> _Problem_: Transcribe the records that follow, preserving every word.

Pixel coordinate grounding data:
□ □ □ □

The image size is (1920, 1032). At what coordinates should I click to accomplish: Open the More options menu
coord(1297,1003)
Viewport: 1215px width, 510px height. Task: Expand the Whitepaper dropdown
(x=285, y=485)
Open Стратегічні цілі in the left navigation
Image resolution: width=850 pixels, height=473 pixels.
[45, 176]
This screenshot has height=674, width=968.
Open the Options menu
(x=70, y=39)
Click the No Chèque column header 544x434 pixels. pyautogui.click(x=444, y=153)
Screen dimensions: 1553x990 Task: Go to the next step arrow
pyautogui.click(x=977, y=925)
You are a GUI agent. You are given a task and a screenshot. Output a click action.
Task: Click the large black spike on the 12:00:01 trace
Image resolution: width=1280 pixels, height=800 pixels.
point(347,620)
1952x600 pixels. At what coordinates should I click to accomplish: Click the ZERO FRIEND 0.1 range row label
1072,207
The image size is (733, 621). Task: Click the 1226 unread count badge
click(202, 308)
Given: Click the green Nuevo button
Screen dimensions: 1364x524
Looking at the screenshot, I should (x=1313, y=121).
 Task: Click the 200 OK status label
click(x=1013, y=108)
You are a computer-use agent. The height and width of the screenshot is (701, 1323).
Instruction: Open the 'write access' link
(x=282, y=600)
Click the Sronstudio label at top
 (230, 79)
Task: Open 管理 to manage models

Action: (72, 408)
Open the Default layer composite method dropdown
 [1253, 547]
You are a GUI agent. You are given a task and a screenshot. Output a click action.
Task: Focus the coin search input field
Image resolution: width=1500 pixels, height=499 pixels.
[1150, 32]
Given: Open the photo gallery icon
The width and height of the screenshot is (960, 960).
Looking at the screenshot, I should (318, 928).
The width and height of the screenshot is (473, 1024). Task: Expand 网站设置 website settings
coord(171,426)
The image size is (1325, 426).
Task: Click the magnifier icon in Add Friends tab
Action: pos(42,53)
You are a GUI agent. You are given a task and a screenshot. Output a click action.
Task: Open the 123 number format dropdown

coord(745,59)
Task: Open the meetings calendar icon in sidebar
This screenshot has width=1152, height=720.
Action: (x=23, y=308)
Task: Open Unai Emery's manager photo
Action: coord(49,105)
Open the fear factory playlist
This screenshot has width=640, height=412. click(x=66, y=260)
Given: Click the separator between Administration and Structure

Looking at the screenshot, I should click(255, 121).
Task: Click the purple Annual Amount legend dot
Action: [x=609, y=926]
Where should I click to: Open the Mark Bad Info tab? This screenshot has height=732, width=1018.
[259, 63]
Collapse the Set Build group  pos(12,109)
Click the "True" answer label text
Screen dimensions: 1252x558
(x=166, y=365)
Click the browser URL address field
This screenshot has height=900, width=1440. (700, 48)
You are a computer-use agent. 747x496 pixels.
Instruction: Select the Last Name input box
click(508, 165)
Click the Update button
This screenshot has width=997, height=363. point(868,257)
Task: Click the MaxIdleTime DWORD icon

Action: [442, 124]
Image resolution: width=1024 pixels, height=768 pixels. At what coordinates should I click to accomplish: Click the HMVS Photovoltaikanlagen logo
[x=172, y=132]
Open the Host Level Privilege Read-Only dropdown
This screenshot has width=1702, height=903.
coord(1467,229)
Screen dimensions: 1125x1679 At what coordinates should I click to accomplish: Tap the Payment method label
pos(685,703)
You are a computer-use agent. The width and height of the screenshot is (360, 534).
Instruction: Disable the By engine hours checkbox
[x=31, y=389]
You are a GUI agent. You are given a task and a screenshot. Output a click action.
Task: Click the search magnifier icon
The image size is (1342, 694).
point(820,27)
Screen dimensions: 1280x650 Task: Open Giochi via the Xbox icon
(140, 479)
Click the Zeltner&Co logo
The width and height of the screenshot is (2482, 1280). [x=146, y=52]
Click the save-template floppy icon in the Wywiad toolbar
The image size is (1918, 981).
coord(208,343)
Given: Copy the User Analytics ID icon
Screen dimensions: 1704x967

□ □ □ □

> _Response box_:
The image size is (1920, 1032). At what coordinates should I click to accomplish: Open the More options menu
coord(1297,1003)
Viewport: 1215px width, 510px height. Task: Expand the Whitepaper dropdown
(x=285, y=485)
Open Стратегічні цілі in the left navigation
Image resolution: width=850 pixels, height=473 pixels.
[45, 176]
This screenshot has height=674, width=968.
Open the Options menu
(x=70, y=39)
Click the No Chèque column header 544x434 pixels. pyautogui.click(x=444, y=153)
Screen dimensions: 1553x990 Task: Go to the next step arrow
pyautogui.click(x=977, y=925)
You are a GUI agent. You are given a task and a screenshot. Output a click action.
Task: Click the large black spike on the 12:00:01 trace
Image resolution: width=1280 pixels, height=800 pixels.
point(347,620)
1952x600 pixels. At what coordinates should I click to accomplish: Click the ZERO FRIEND 0.1 range row label
1072,207
The image size is (733, 621). Task: Click the 1226 unread count badge
click(202, 308)
Given: Click the green Nuevo button
Screen dimensions: 1364x524
Looking at the screenshot, I should (x=1313, y=121).
 Task: Click the 200 OK status label
click(x=1013, y=108)
You are a computer-use agent. The height and width of the screenshot is (701, 1323).
Instruction: Open the 'write access' link
(x=282, y=600)
Click the Sronstudio label at top
 (230, 79)
Task: Open 管理 to manage models

Action: (72, 408)
Open the Default layer composite method dropdown
 [1253, 547]
You are a GUI agent. You are given a task and a screenshot. Output a click action.
Task: Focus the coin search input field
Image resolution: width=1500 pixels, height=499 pixels.
[1150, 32]
Given: Open the photo gallery icon
The width and height of the screenshot is (960, 960).
Looking at the screenshot, I should (318, 928).
The width and height of the screenshot is (473, 1024). Task: Expand 网站设置 website settings
coord(171,426)
The image size is (1325, 426).
Task: Click the magnifier icon in Add Friends tab
Action: pos(42,53)
You are a GUI agent. You are given a task and a screenshot. Output a click action.
Task: Open the 123 number format dropdown

coord(745,59)
Task: Open the meetings calendar icon in sidebar
This screenshot has width=1152, height=720.
Action: (x=23, y=308)
Task: Open Unai Emery's manager photo
Action: coord(49,105)
Open the fear factory playlist
This screenshot has width=640, height=412. click(x=66, y=260)
Given: Click the separator between Administration and Structure

Looking at the screenshot, I should click(255, 121).
Task: Click the purple Annual Amount legend dot
Action: [x=609, y=926]
Where should I click to: Open the Mark Bad Info tab? This screenshot has height=732, width=1018.
[259, 63]
Collapse the Set Build group  pos(12,109)
Click the "True" answer label text
Screen dimensions: 1252x558
(x=166, y=365)
Click the browser URL address field
This screenshot has height=900, width=1440. (700, 48)
You are a computer-use agent. 747x496 pixels.
Instruction: Select the Last Name input box
click(508, 165)
Click the Update button
This screenshot has width=997, height=363. point(868,257)
Task: Click the MaxIdleTime DWORD icon

Action: [442, 124]
Image resolution: width=1024 pixels, height=768 pixels. At what coordinates should I click to accomplish: Click the HMVS Photovoltaikanlagen logo
[x=172, y=132]
Open the Host Level Privilege Read-Only dropdown
This screenshot has width=1702, height=903.
coord(1467,229)
Screen dimensions: 1125x1679 At what coordinates should I click to accomplish: Tap the Payment method label
pos(685,703)
You are a computer-use agent. The width and height of the screenshot is (360, 534).
Instruction: Disable the By engine hours checkbox
[x=31, y=389]
You are a GUI agent. You are given a task and a screenshot. Output a click action.
Task: Click the search magnifier icon
The image size is (1342, 694).
point(820,27)
Screen dimensions: 1280x650 Task: Open Giochi via the Xbox icon
(140, 479)
Click the Zeltner&Co logo
The width and height of the screenshot is (2482, 1280). [x=146, y=52]
Click the save-template floppy icon in the Wywiad toolbar
The image size is (1918, 981).
coord(208,343)
Given: Copy the User Analytics ID icon
Screen dimensions: 1704x967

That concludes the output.